Professore Pasquale Ferraro

Prof Pasquale Ferraro

Pasquale Ferraro

Anatomo – patologo 1854 – 1931

   Pasquale Ferraro per la sua attività scientifica e didattica si affermò con autorevolezza nel mondo universitario dell’ultimo Ottocento e dei primi decenni del nostro secolo, ottenendo il riconoscimento ed il plauso dei più insigni cattedratici del tempo. Nacque a Curinga il 13 aprile 1854 da Francescantonio Ferraro e da Giovanna Diaco, compì tutti i suoi studi a Napoli ed in quella Università nel 1878 conseguì la laurea in Medicina e Chirurgia. Divenne subito allievo ed in seguito aiuto del professore Otto Von Schorn, direttore dell’Istituto di Anatomia Patologica della Regia Università di Napoli, tra le massime autorità del fondo universitario di allora.

A soli trentadue anni nel 1886 fu nominato professore di Ematologia nell’Università di Napoli.  

Nel 1888 risultò vincitore della Cattedra di Anatomia Patologica presso l’Università di Bologna e presso quella di Messina, optando per quest’ultima per la mitezza del clima e per la vicinanza al luogo natio al quale era profondamente legato. In quello stesso anno individuò il “vibrione colerico”, contro il parere dei più eminenti cattedratici del tempo, quale responsabile di una epidemia che stava mietendo vittime in Messina e Sicilia contribuendo a circoscriverla rapidamente. In segno di riconoscenza l’Amministrazione Comunale di Messina gli regalò un orologio d’oro massiccio appositamente commissionato per lui in Svizzera.

 Con Regio Decreto del 26 giugno 1905 veniva comandato, in seguito a sua specifica richiesta per motivi di studio, presso l’Università di Napoli dove assumeva la Cattedra di Ematologia che conservò ininterrottamente fino al 30 ottobre 1917.

 Quello di Napoli fu per lui un gradito soggiorno anche se si prolungò molto di più di quanto non fosse nei suoi desideri.
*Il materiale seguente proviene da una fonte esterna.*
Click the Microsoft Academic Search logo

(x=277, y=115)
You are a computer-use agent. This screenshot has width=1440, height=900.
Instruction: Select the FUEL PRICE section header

Nel 1908, infatti, Messina veniva colpita da un violento terremoto e l’Università era rasa al suolo. Nel post terremoto iniziava una lenta ricostruzione della Facoltà di Medicina che vedeva in una prima fase la ricostituzione del primo triennio della stessa e solo in una seconda dell’Anatomia Patologica.  Il rettore dell’Università di Napoli nel comunicare al Professore Ferrare il suo ritorno a Messina cosi concludeva la sua lettera: “Ed ora permetta, illustre professore, che io, rendendomi interprete dei sentimenti dell’intero Corpo Accademico, porga a V. S. Ill.ma le più sentite azioni di grazie per il ragguardevole Suo contributo didattico, e le esprima il doveroso e sincero rammarico per la Sua dipartita da questo Ateneo. Con i sensi della mia più alta Stima.”
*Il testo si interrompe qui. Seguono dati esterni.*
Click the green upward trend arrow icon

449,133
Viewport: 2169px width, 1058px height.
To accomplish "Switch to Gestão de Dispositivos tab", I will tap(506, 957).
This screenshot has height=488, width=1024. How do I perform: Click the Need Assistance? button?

 Rientrato finalmente a Messina, si dedica intensamente alla ricostruzione dell’Istituto di Anatomia Patologica, facendone una vera scuola con annesso Museo Patologico; parecchi dei suoi allievi diventarono a loro volta docenti universitari.  Venne molto apprezzato dagli studenti per le sue doti umane e per la sua disponibilità al dialogo. Nel corso della sua lunga attività professionale divenne prima medico personale e poi amico fraterno di Padre Annibale di Francia, il fondatore dell’Orfanotrofio Antoniano Maschile di Messina, e parecchio si adoperò affinché molti bambini orfani trovassero accoglienza in quest’istituto. Legatissimo alla famiglia, vi amava trascorrere lunghi periodi. Ebbe nei confronti dei fratelli un amore paterno; la morte del genitore lo aveva colto ancora giovane aiuto universitario mentre il fratello e la sorella erano ancora in età scolare.
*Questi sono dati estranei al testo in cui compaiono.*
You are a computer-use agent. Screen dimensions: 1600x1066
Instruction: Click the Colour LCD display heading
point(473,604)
 Nel 1928 viene nominato preside della Facoltà di Medicina e Chirurgia della Regia Università di Messina. Fu autore di numerosi lavori scientifici: particolarmente importanti quelli sull’ipertrofia cardiaca, la cirrosi epatica ed il diabete mellito pubblicati sulle più importanti riviste scientifiche del tempo quale il Morgagni ed il Giornale Internazionale delle Scienze Mediche, nonché quelli in campo Ematologico, e di un compendio di Anatomia Patologica Speciale, edito da Vallardi che ebbe larghissima diffusione tra gli studenti del tempo e parecchie edizioni.